### ABOUT THIS TASK
Repeat exactly the lines below from the line that contains "Where should I" to the last line, inclusive, without the pictures.

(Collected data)
---+---
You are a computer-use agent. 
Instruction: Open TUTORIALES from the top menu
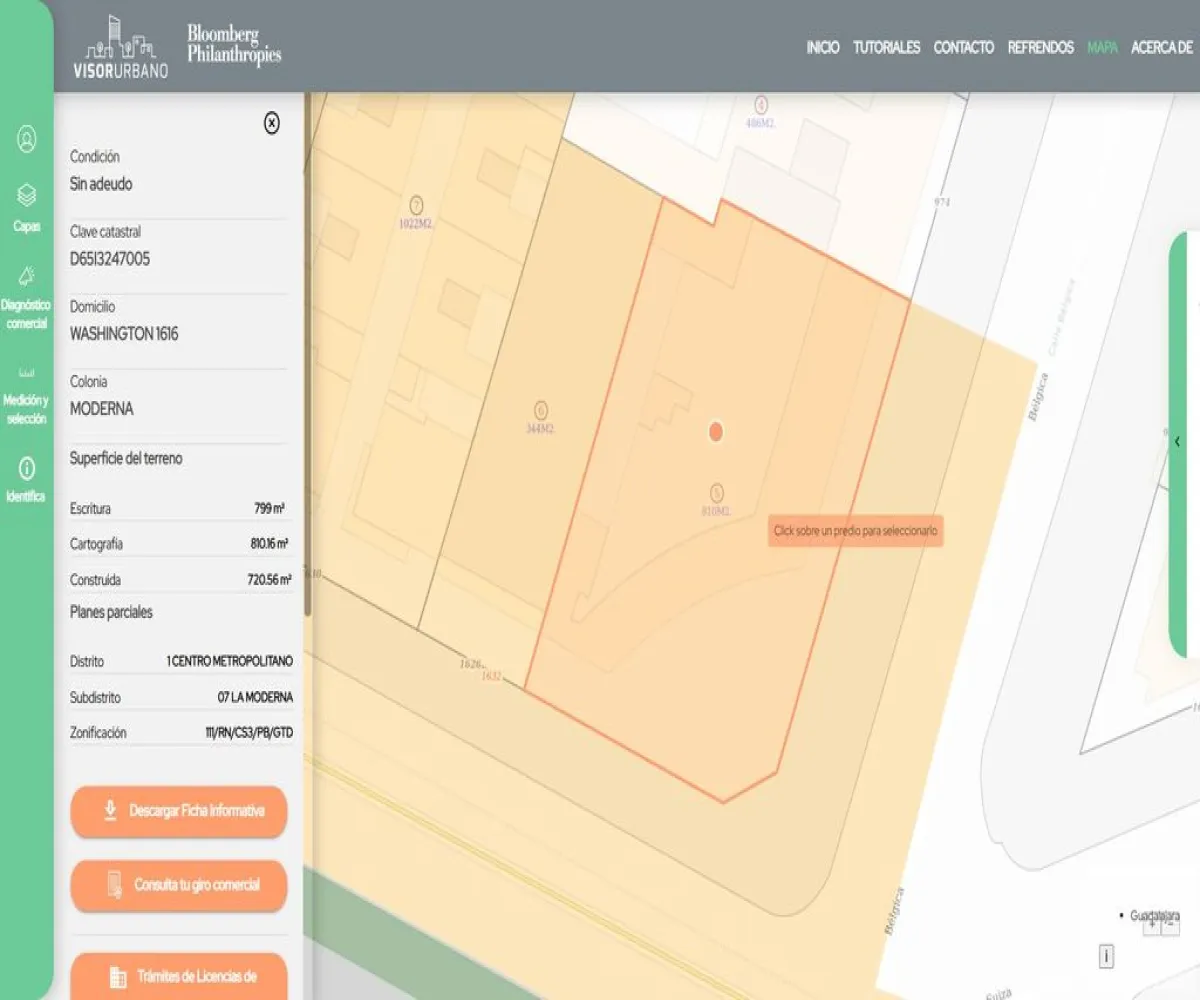tap(886, 47)
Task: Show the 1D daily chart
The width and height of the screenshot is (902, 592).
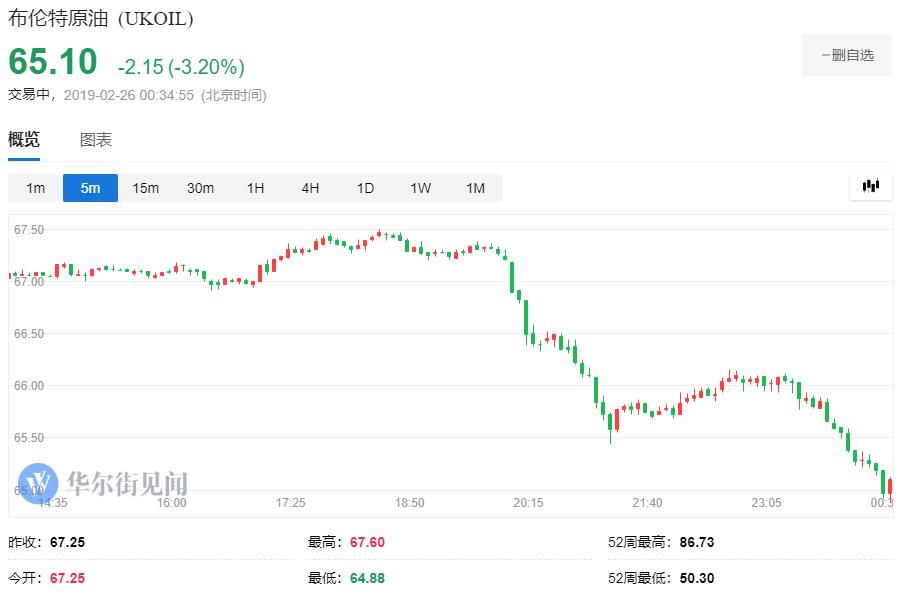Action: [365, 188]
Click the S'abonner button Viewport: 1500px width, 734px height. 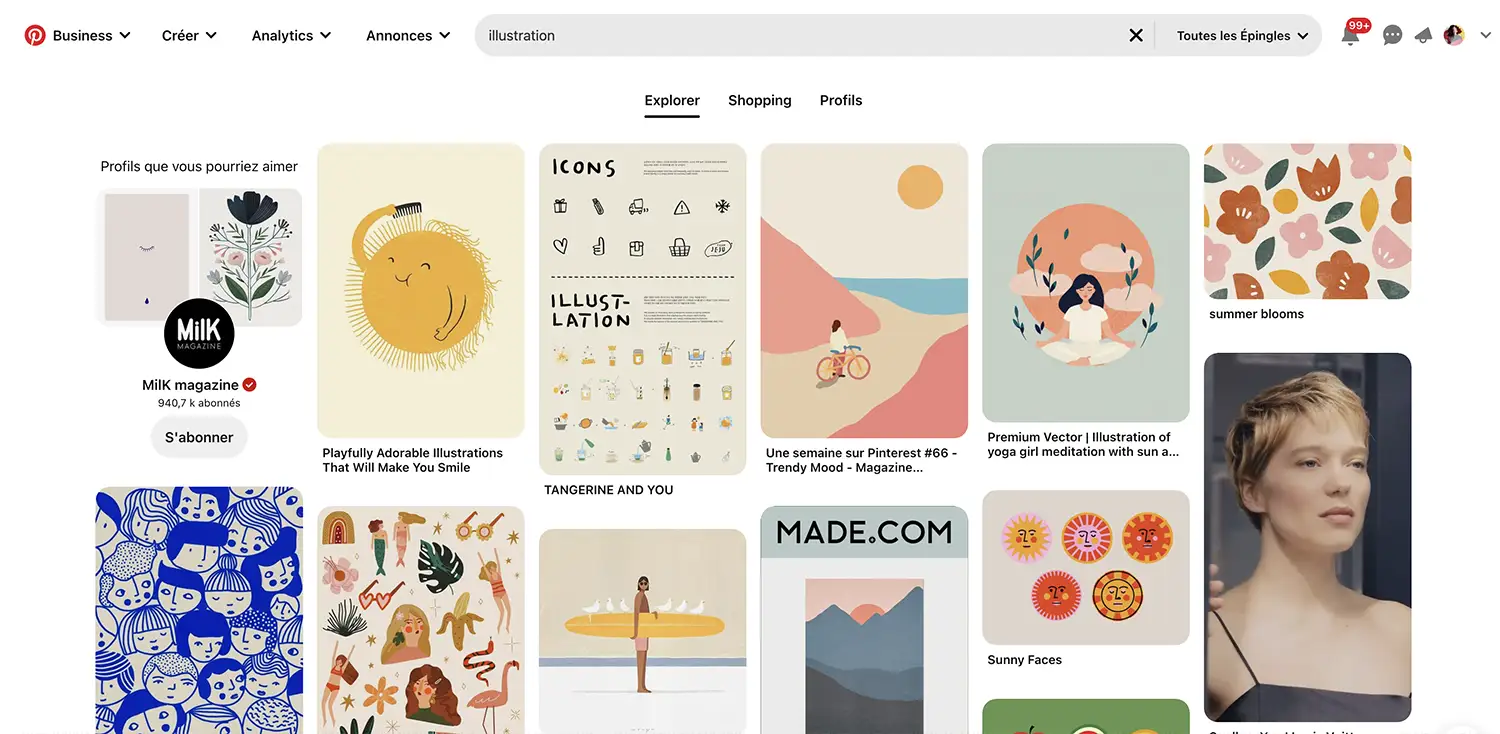coord(199,437)
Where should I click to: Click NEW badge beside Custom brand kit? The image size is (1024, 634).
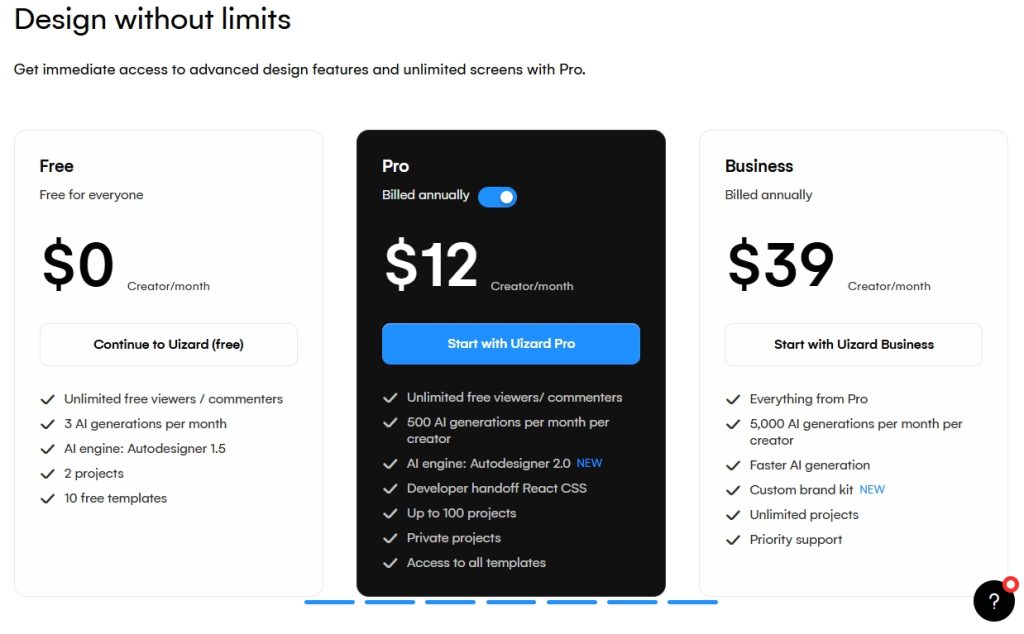click(872, 490)
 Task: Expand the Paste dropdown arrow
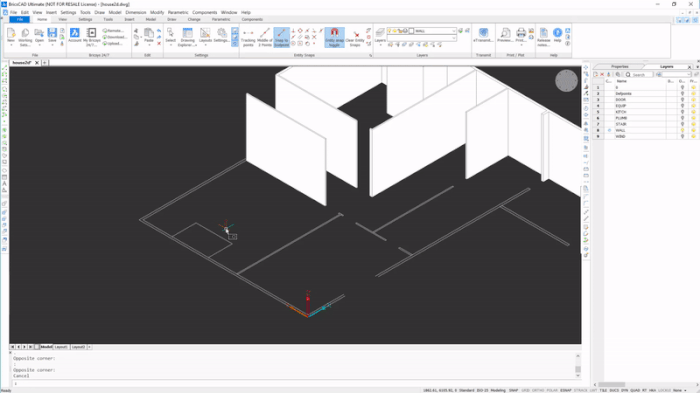[x=149, y=45]
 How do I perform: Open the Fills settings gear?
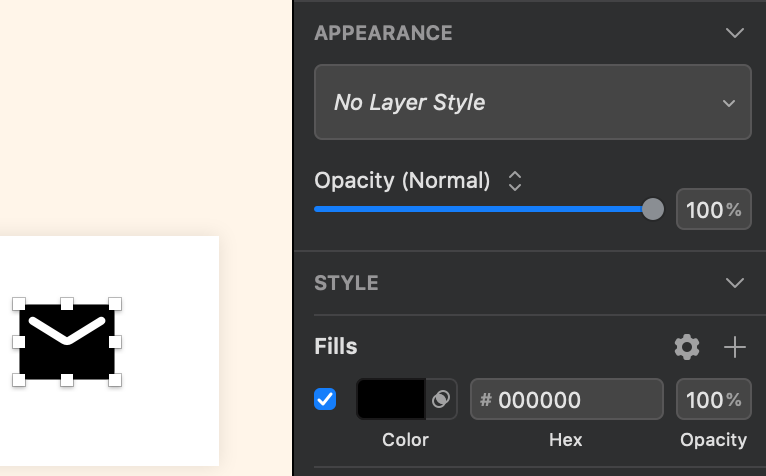(x=687, y=347)
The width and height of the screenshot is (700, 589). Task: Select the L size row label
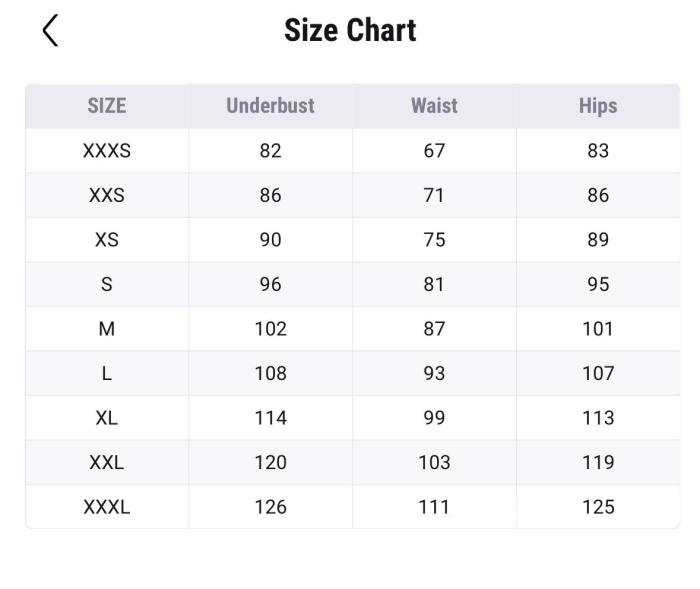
---+---
### EXERCISE OUTPUT
Where should I click to: Click NEW badge beside Custom brand kit? The image size is (1024, 634).
click(872, 490)
 Task: Expand the Paste dropdown arrow
[x=149, y=45]
 How do I perform: Open the Fills settings gear?
(x=687, y=347)
The width and height of the screenshot is (700, 589). Task: Select the L size row label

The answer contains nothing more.